_TASK INSTRUCTIONS:_
- 1) Repeat everything from "Though it’s inevitable" down to "band the Faceless." in the album-cover article, switching "surrealist photographer" to "surrealist artist".
- 2) Resume the article about the disputed album-cover photo from the point where it stops.
━━━ TEXT SECTION
Though it’s inevitable that any band would be more than ecstatic to reveal their latest work into the world, especially one so vulnerable in expression, Radomsky admits there’s a whole other side to this story involving lies, deceit and deception. The band has held this tale in secrecy until now.

Christopher McKenney is a surrealist photographer from Pennsylvania, one of his images recently graced the cover of the upcoming album In Becoming A Ghost by tech-death band the Faceless.

“I found McKenney through Instagram years ago,” Radomsky explains. “I had been a big fan of his work for quite some time. I purchased a few framed prints of his photography for my apartment over the years and interacted with him via instagram prior to purchasing the photo for our record cover.”

The photo in question was one of McKenney’s pieces entitled “Them.” This was the initial shot meant to cover The Passenger.

“The dark subject matter paired with an unsettling surreal aspect grabbed my attention immediately. I’m a big fan of surrealist art, be it photography, illustration or painting. If it’s weird and dark I’m usually into it.”

The vocalist continues, “When I first laid eyes on the piece I was struck like a deer in the headlights. It spoke to me. I could hear the subject of the photo crying out like a banshee in the night, I could feel its pain and knew it was level to mine. I felt it encompassed the themes of the lyrical content, sound and overall feeling of the record so well that we had to use it.”

In preparation of the record’s release, the band contacted McKenney and eventually purchased the rights to use his image as their album-cover for $400 USD. Things seemed to be going smoothly for the band. That is until they caught wind of an Australian shoegaze band called Vagrond, who used the exact same image as the cover for their 2014 album Regret.

“I stumbled upon an article about Chris’ photography,” explains the lead vocalist and instrumentalist for Vagrond, who performs under the name Atheos.

“I hadn’t previously seen his work, but as soon as I saw the photo in question I felt it was a perfect image to represent our album. I sent an email to Chris asking if he sold his images for album cover use and if that particular image was available. He told me that the image had not previously been used and was available to purchase. We bought the image and he said it was ours exclusively. The album was released digitally in December 2014 and physically, on CD and vinyl, in mid-2015.”
━━━━━━
━━━ LISTING
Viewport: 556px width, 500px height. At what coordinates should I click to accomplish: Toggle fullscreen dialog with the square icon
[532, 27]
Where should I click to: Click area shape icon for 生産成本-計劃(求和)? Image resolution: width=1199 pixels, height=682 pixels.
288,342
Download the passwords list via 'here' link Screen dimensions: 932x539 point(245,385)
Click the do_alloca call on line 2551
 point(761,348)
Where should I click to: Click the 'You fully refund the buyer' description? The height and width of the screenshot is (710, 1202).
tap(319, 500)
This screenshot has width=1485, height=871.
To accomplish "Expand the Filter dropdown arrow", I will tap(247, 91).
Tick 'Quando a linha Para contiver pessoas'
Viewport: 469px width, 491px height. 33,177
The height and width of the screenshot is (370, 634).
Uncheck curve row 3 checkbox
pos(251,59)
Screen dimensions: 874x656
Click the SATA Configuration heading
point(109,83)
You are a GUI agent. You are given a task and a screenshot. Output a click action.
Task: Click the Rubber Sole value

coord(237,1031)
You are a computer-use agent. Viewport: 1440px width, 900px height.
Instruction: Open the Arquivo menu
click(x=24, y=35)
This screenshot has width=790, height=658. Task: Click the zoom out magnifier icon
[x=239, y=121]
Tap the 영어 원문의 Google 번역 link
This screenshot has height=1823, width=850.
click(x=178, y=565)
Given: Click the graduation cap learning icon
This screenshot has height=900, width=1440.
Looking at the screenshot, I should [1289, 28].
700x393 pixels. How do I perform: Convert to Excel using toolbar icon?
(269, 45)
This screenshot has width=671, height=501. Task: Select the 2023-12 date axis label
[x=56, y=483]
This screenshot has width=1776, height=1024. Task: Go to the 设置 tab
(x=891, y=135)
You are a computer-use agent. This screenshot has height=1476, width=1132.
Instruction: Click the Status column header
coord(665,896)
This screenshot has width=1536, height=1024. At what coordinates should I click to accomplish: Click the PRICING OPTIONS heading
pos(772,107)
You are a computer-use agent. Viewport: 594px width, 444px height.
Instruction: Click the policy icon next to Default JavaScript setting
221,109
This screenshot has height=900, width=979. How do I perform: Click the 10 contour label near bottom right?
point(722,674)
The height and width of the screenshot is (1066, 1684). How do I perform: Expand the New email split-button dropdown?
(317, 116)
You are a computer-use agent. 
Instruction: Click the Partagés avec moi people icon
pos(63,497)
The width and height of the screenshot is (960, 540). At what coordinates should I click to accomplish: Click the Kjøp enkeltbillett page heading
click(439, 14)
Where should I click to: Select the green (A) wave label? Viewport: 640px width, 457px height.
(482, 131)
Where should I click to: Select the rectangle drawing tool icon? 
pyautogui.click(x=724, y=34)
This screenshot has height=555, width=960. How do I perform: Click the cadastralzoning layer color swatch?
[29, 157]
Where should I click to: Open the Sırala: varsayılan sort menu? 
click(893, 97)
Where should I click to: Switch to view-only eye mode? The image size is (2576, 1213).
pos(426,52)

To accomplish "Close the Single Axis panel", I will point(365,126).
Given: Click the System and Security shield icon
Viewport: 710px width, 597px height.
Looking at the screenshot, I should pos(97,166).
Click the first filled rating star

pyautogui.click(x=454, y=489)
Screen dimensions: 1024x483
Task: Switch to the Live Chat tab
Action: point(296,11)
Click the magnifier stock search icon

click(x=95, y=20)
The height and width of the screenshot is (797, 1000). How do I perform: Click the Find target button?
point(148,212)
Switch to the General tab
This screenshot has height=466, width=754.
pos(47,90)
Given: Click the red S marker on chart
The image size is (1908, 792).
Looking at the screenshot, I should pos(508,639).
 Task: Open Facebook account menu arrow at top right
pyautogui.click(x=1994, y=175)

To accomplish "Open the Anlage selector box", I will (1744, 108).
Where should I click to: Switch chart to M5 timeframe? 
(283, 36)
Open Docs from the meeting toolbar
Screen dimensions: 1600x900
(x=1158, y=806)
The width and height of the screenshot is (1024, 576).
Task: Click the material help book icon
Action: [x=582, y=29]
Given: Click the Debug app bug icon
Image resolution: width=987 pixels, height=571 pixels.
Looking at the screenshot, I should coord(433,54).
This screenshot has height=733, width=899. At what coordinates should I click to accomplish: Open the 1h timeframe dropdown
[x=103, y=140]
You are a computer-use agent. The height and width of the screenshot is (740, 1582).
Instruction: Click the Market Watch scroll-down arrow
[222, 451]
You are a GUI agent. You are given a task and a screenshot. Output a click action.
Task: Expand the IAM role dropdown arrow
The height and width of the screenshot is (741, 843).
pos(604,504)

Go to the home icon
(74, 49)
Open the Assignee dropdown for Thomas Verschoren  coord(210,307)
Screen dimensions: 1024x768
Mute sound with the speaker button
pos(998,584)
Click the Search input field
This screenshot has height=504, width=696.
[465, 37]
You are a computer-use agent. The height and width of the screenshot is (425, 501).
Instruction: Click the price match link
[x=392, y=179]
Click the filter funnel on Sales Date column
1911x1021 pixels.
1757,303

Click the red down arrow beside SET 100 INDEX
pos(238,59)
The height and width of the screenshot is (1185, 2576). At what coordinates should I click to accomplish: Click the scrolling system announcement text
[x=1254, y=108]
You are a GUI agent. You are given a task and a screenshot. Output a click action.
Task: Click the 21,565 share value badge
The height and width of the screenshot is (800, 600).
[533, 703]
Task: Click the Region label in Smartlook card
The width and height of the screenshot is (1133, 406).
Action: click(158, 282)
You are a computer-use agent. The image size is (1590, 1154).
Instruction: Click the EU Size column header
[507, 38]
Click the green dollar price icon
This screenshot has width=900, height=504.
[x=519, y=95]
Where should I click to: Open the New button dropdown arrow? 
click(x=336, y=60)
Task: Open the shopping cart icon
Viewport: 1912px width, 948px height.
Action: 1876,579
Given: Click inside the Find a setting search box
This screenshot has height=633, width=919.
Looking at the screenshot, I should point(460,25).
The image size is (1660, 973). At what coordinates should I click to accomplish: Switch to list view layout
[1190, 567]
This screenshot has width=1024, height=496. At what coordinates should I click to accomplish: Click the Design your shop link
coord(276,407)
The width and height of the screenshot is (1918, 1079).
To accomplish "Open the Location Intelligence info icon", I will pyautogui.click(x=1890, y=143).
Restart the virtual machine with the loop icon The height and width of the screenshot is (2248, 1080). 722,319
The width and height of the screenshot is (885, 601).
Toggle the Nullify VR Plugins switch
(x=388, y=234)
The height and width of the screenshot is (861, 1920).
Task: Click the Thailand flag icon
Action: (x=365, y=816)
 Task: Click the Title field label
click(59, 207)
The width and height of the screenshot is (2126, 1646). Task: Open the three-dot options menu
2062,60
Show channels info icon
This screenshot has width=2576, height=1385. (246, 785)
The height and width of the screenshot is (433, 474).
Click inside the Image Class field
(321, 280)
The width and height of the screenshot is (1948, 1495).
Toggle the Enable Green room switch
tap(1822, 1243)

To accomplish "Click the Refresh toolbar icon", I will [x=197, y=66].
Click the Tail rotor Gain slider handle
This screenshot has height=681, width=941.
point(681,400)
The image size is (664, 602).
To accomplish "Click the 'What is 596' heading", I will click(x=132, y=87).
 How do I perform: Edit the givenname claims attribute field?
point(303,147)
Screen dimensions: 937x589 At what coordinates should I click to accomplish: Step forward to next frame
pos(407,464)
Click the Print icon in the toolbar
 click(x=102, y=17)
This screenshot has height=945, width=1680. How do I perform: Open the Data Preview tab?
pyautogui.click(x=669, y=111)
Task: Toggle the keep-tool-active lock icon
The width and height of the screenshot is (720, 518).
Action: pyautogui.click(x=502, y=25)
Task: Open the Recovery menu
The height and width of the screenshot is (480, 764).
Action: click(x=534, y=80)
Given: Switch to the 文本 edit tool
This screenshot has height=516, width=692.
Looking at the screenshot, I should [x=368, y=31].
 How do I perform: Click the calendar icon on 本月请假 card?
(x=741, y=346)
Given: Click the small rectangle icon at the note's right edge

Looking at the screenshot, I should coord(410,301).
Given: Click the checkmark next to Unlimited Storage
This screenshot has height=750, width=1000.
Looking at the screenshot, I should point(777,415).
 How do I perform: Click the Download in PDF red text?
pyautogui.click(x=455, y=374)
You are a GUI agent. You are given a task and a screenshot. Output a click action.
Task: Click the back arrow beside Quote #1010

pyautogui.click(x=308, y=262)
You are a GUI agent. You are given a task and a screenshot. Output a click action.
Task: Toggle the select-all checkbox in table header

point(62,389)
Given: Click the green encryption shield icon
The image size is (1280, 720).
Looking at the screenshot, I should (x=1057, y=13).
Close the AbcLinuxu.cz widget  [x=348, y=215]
━━━━━━
_ANSWER SET:_
- 1)
Though it’s inevitable that any band would be more than ecstatic to reveal their latest work into the world, especially one so vulnerable in expression, Radomsky admits there’s a whole other side to this story involving lies, deceit and deception. The band has held this tale in secrecy until now.

Christopher McKenney is a surrealist artist from Pennsylvania, one of his images recently graced the cover of the upcoming album In Becoming A Ghost by tech-death band the Faceless.

- 2)
When Neck of the Woods and Vagrond discovered their shared artwork, the Vancouver-band’s picture-perfect album promotion was distraught. Neck of the Woods brought the artwork-epidemic to the photographer’s attention. McKenney allegedly stated that Vagrond had used the photo without his permission and he knew nothing about this.

Atheos says otherwise.

“Jeff from Neck of the Woods and myself shared our e-mails showing that we both had bought exclusive rights to the image and it was therefore Chris’ mistake that the image had been sold twice.”

When Radomsky confronted McKenney after exchanging e-mails and receipts with Atheos, both bands would soon lose all contact with the photographer.

“Because I used Neck of the Woods as an outlet to deal with my sister’s condition, McKenney’s actions struck me like a knife in the chest,” Radomsky reveals. “I had a strong connection with the piece we had bought from him. When he took our money and ran I felt like he took more than mere dollars, I felt he robbed me of a piece of my outlet.”

With only a few days to remedy the situation, Radomsky partnered with Kevin Moore of Soft Surrogate Design to reimagine The Passenger‘s cover image. After reviewing hundreds of photos, illustrations and paintings from artists around the world, they decided they would have to create something original. They took to the woods with borrowed camera gear, limited supplies and a few friends. Chasing the setting sun, the pair managed to get the shot they wanted with only minutes to spare. Overnight, Moore reworked an entire new layout for the record, produced all new marketing graphics, and created an animated video for the next single. The record, with its new cover, was released a few weeks later.

“Ultimately we’re much, much happier with our cover. It’s a more accurate portrayal of the record in every respect, right down to the little details. I feel the whole experience sprouted a few grey hairs on my head but it taught me a lesson I needed to learn; it’s always worth trying to do it yourself. Restrictions breed creativity.”

Christopher McKenney was contacted via email and did not respond.

Neck of the Woods plays the Astoria on April 6 (Vancouver).